American actor (1911–1998)

Oothout Zabriskie Whitehead (March 1, 1911 – July 29, 1998) was an American stage and film character actor. He was born in New York City and attended Harvard University. Called "O.Z." or "Zebby", he also authored several volumes of biographical sketches of early members of the Baháʼí Faith especially in the West after he moved to Dublin, Ireland in 1963.

==Acting career==
Whitehead began his acting career in the theatre, and made a total of more than 50 performances in films and TV series.

Whitehead first appeared on Broadway in the 1933 debut production of The Lake, staged at the Martin Beck Theatre. This production was notable as being Katharine Hepburn's first Broadway leading role, and Whitehead played in 55 performances between December 1933 and February 1934. He went on to appear in 11 other plays by 1939. Hepburn encouraged his early career. In 1940, Whitehead starred alongside Lillian Gish in a production of Life with Father staged at Chicago's Blackstone Theatre.

The Scoundrel, by Ben Hecht and Charles MacArthur, marked Whitehead's film debut. The movie won a 1936 Oscar for Best Original Story. Whitehead's most famous acting roles include Al Joad (Henry Fonda's younger brother) in The Grapes of Wrath, John Ford's 1940 adaptation of the novel by John Steinbeck and Basil Rathbone's mentally challenged son in the 1958 film The Last Hurrah. The Grapes of Wrath was nominated for, and won, several Oscars.

Whitehead was one of the last surviving members of the John Ford Stock Company of character actors.
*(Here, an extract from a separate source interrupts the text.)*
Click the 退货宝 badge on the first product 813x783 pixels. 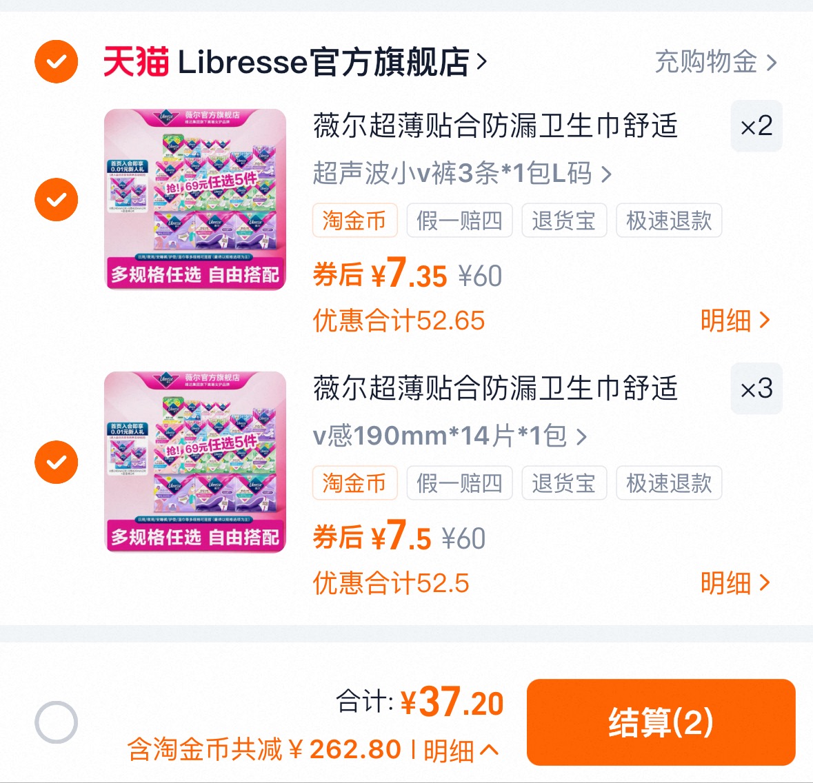coord(564,221)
Along with John Carradine, Donald Meek, Ward Bond, Ben Johnson, Harry Carey, Jr. et al., O. Z. Whitehead was one of the many actors regularly employed by Ford to breathe life into even the smallest roles in his films.

In 1953 Whitehead made his television debut in "The Arrow and the Bow", an episode of Cavalcade of America. He continued with roles in other shows like Gunsmoke (1958's "Lynching Man", where he is lynched), Bonanza (1960), and two episodes of Alfred Hitchcock Presents (1960–61). In 1961 he made a guest appearance on Perry Mason as murderer Harry Beacom in "The Case of the Cowardly Lion." Shortly thereafter, Whitehead moved to Ireland and participated in theatre arts there.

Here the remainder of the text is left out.